Imagine us as ants. Our colony has, out of blatant stupidity, built our anthill out of piles of crumbs. Obviously we cannot survive much longer with this home, for the coyote is coming to lick it up within a matter of hours. However, for reasons I cannot explain, a human being of much greater strength became an ant in order to save our colony. This ant built up another anthill with all the accommodations we needed to survive, but ended up dying in the process. 
Wouldn't you agree that this human being that became an ant was a bit absurd for wanting to save our colony? 
Why would he do such a thing?
I'm hoping that this story somehow rings a bell, or that you are making a connection with another story, for I was trying to convey the gospel of Jesus Christ to you. We are the ants, Jesus was the human in the story, and the coyote was Satan. Jesus, the Son of God, willingly gave up his life in crucifixion that we may be saved from our "stupid" sin. Just as it was a bit shameful to become an ant and die for the colony, so it was to become a human and die for us. Jesus' story did not end in death, however, because He conquered death and rose from the dead three days later! By this act, He gave us grace in letting us conquer death in sin by repenting of our sin and putting our full faith in Him. 

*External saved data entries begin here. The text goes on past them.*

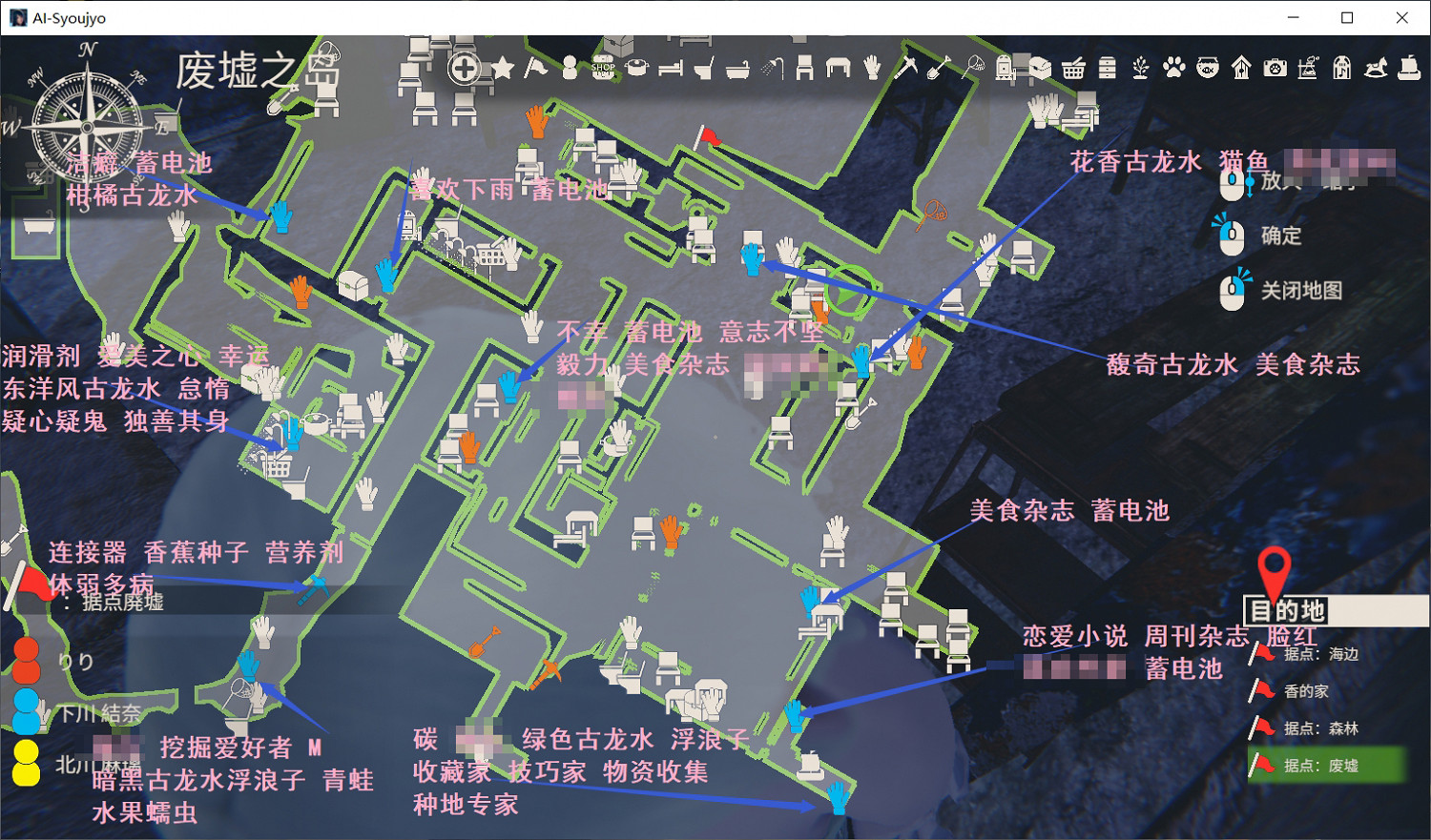Select the rocking horse filter icon
This screenshot has width=1431, height=840.
point(1376,68)
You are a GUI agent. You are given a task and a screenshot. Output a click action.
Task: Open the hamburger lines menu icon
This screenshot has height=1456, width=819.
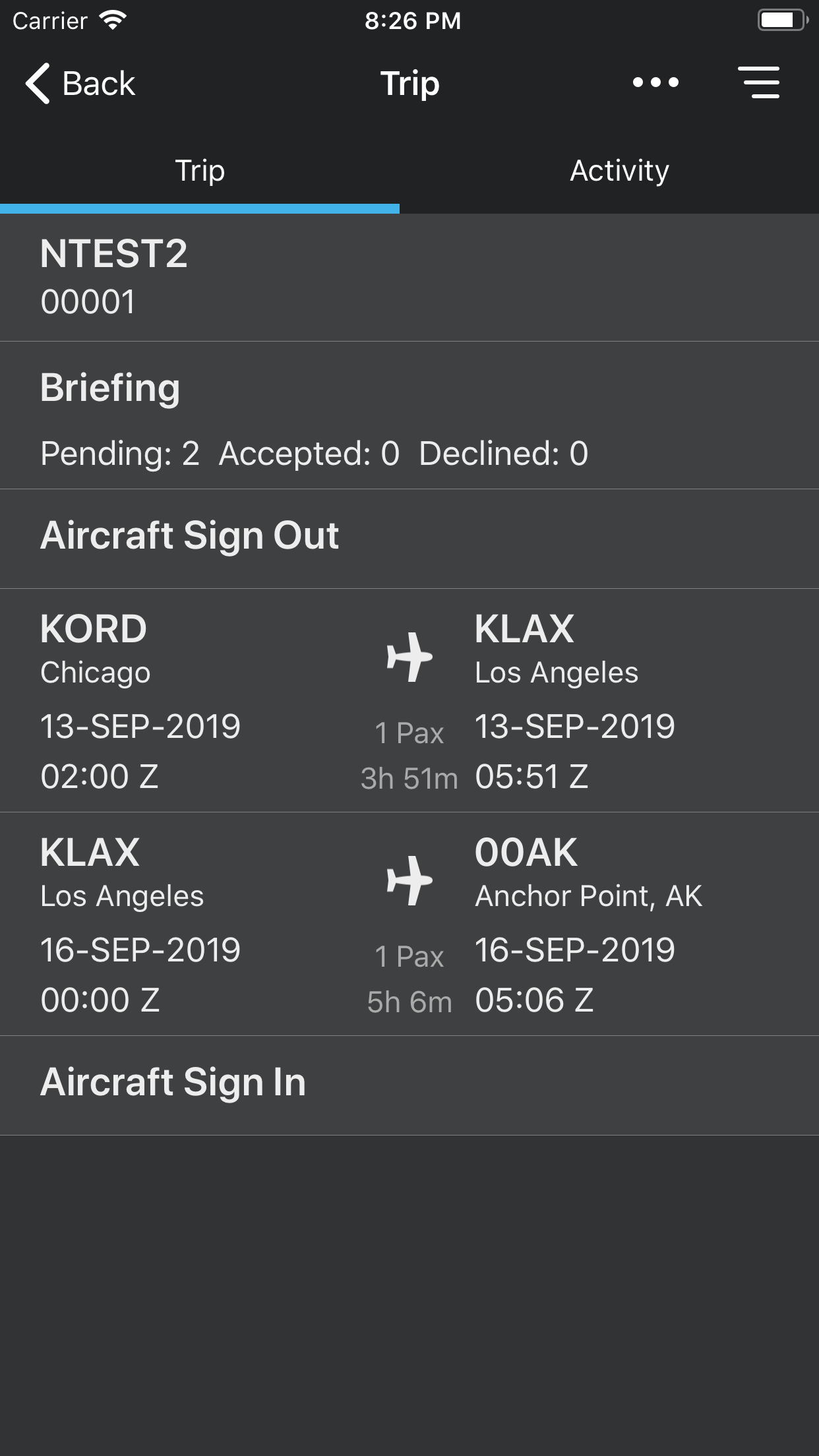759,82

HOW LONG I have desired to share this good news with you, and honestly, it is one of my worst regrets. A few years back I recall standing in the hall asking you if you were a christian. You had said yes, but I asked you because I saw no fruit in your life. Therefore, I followed up with the question of ‘how do you know that you are?’; you had responded with ‘because my parents are?’. My heart sank, wanting so badly to tell you that christianity is a personal relationship with Jesus, it cannot be treated like an ethnicity that is just passed down to the next generation. Unfortunately, I kept my mouth shut and pretended like all was well. 
When I was with you I do not remember being the best example of what God's love looks like. A life living for Christ is one that consists of sacrifice in pursuing righteousness for Him. I would have shown you His love by sacrificing my pride and ignoring my fear of man in sharing the gospel that you may be saved too. In my silence I did not live out Romans 1:16 "For I am not ashamed of the gospel for it is the power of God for the salvation of everyone who believes; first for the jew, then for the gentile.".
So when I see you drinking and partying, it greatly saddens me. There was a day when I told you that I would always love you, and honestly I can say that I still do. I love you as a friend that I have lost to sin...a friend that I have prayed for for years. Your salvation has been prayed for so many times that I cannot count, but I admit, there were times when I got distracted and forgot to pray for you. This may be considered a reminder to continue praying, for I know that God is all powerful, and can save you just as He has saved a sinner like me. 
Maybe one day I will see you again here on earth, but my hope is in God's saving power. I would much rather be with you worshipping God in heaven for eternity, than to have that chance to spend time with you every week here. Who knows...maybe you will be the last one to be saved before Christ's return. Maranatha.